Non solo all’interno dell’ospedale di Saronno in tanti sapevano del metodo di Leonardo Cazzaniga, ma anche qualche operatore del 118 aveva sentito parlare del protocollo del medico anestesista, accusato insieme all’amante Laura Taroni di essere un assassino di almeno quattro pazienti anziani e fragili e del marito di lei. A metterlo a verbale è uno degli angeli di questa storia di morte: l’infermiere Iliescu Radu che, insieme a Jessica Piras e Clelia Leto aveva denunciato alla coordinatrice infermieristica Raffaella Banfi le “terapie eccessive” del medico. Radu dopo la morte di Angelo Lauria, 69 anni, malato di tumore arrivato al pronto soccorso in condizioni gravi “ma non in imminente pericolo di vita”, aveva segnalato alla direzione sanitaria che Cazzaniga aveva “messo in uso il suo protocollo” e il paziente era subito entrato in coma. Radu aveva poi raccontato alla Piras, che “si era rifiutato di somministrare i farmaci prescritti da Cazzaniga, che aveva discusso con lui sulla terapia” e che gli aveva imposto “di togliere la sua firma dal verbale” in modo che risultasse chiaramente che i farmaci li aveva somministrati l’anestesista.
Ebbene il gip di Busto Arsizio, Luca Labianca, nell’elencare le tante testimonianze di coloro che sapevano come il camice bianco amasse dire: “Con questo paziente dispiego le mie ali dell’angelo della morte” riporta anche questa dichiarazione di Radu: “… ricordo che alcune volte ho sentito Cazzaniga dire al personale del 118 che telefonava per preannunciare l’arrivo di un paziente in codice giallo o in codice rosso: ‘Va bene, inviatelo e io applicherò il mio protocollo‘”. Quindi chi altro sapeva? Nel registro degli indagati, allo stato, sono iscritti tutti coloro che all’interno della struttura ospedaliera non fecero nulla per fermare Cazzaniga e la Taroni. Il pm di Busto Cristina Ria, contesta a undici medici omessa denuncia, favoreggiamento e falso ideologico. Non è chiaro se l’inchiesta condotta dai carabinieri possa andare oltre le mura dell’ospedale: al vaglio degli inquirenti ci sono 80 cartelle cliniche ed è impossibile capire se altri personaggi entreranno nell’inchiesta perché sospettati di aver chiuso gli occhi e le orecchie davanti a quel medico “aggressivo e a volte volgare” che “diceva di essere Dio”.
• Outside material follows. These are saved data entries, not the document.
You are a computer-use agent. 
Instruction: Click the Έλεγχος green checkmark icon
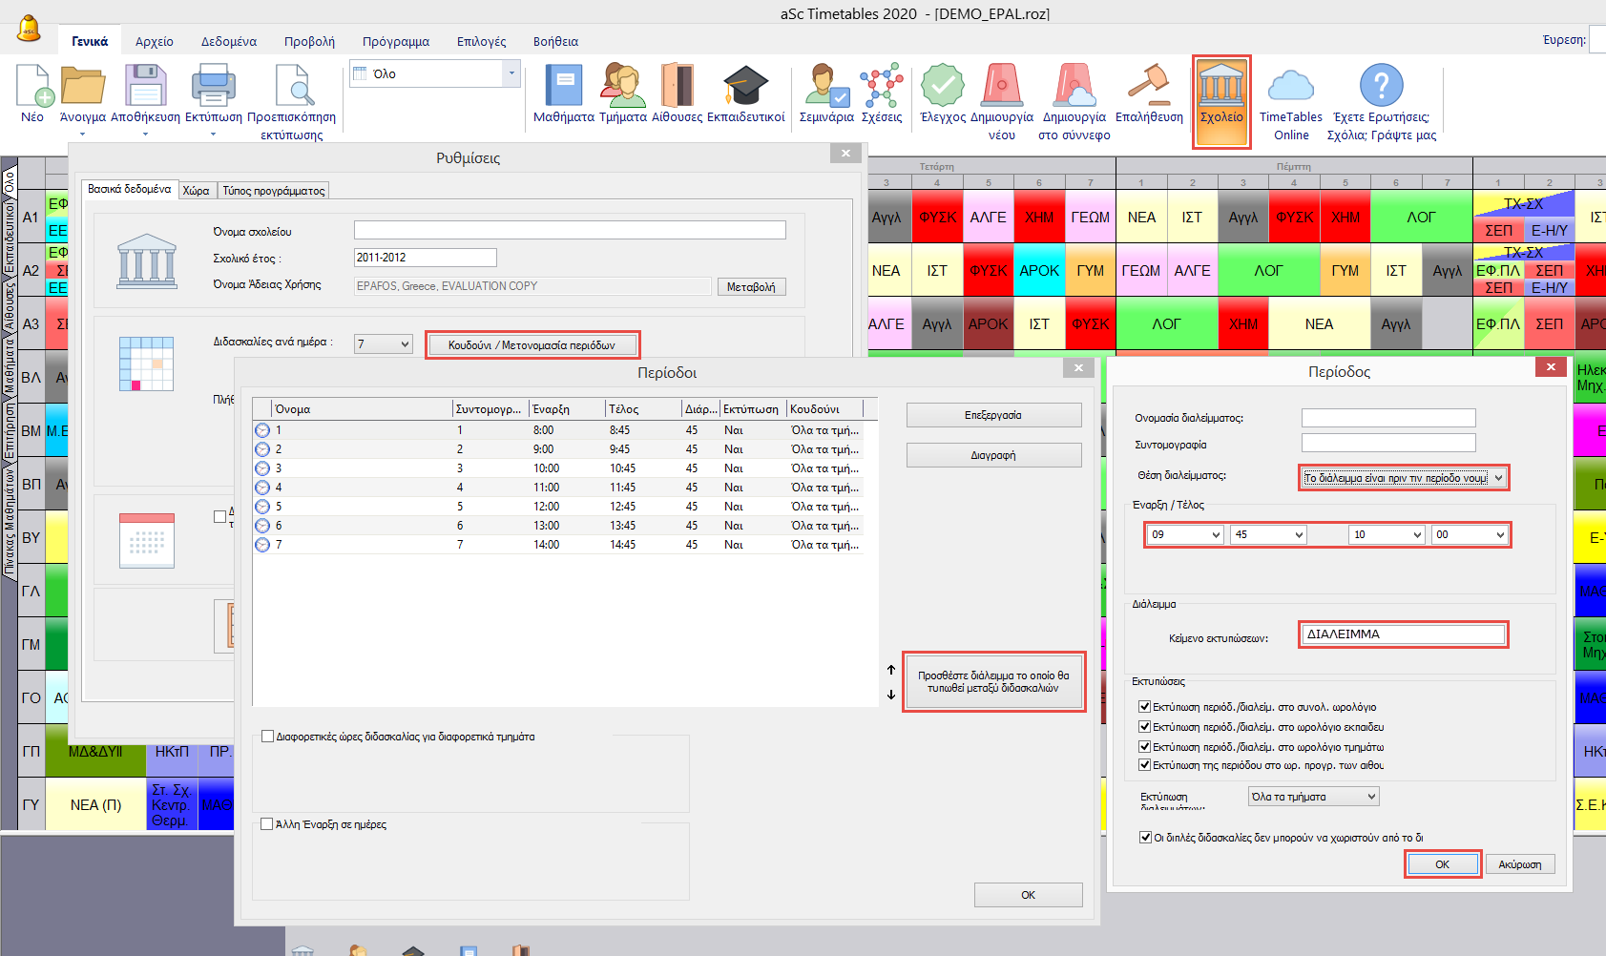pos(942,87)
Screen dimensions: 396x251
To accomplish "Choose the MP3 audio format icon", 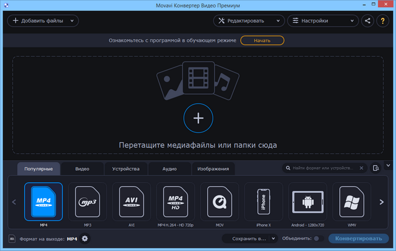I will (x=88, y=201).
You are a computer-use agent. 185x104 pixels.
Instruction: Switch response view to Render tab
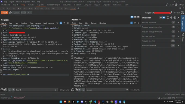[x=94, y=23]
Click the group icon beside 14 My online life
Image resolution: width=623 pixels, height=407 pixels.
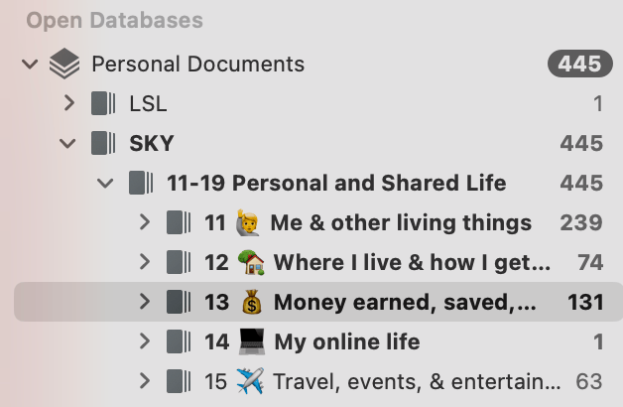point(180,341)
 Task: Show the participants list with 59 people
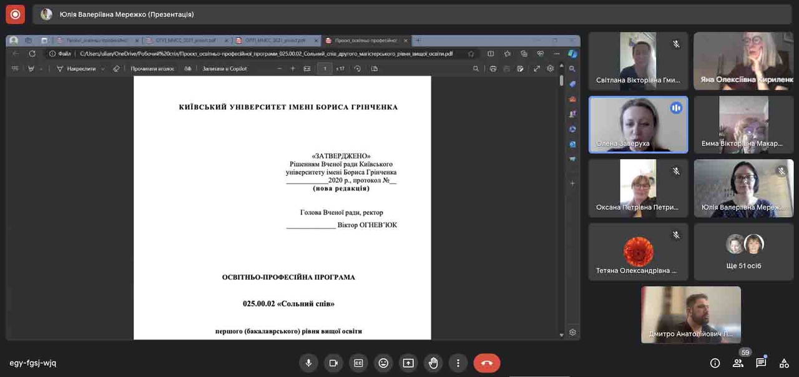pyautogui.click(x=738, y=363)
Anche nel caso di Massimo Guerra, il marito della Taroni morto il 30 giugno 2013, “avvelenato” dai farmaci che gli venivano dati dalla donna di cui si fidava anche nel caffè e nel pesto, il personale del 118 aveva capito che c’era qualcosa di anomalo. È il 17 aprile del 2012 e l’uomo, convinto dalla moglie di essere diabetico e sottoposto a mix di farmaci di cui non aveva bisogna, si sente male. La Taroni chiama l’ambulanza: spiega quali sono le condizioni del marito, elenca gli altissimi valori della glicemia e quanta insulina gli ha dato. Vuole che l’uomo venga ricoverato a Saronno, ma viene deciso l’invio all’ospedale di Como.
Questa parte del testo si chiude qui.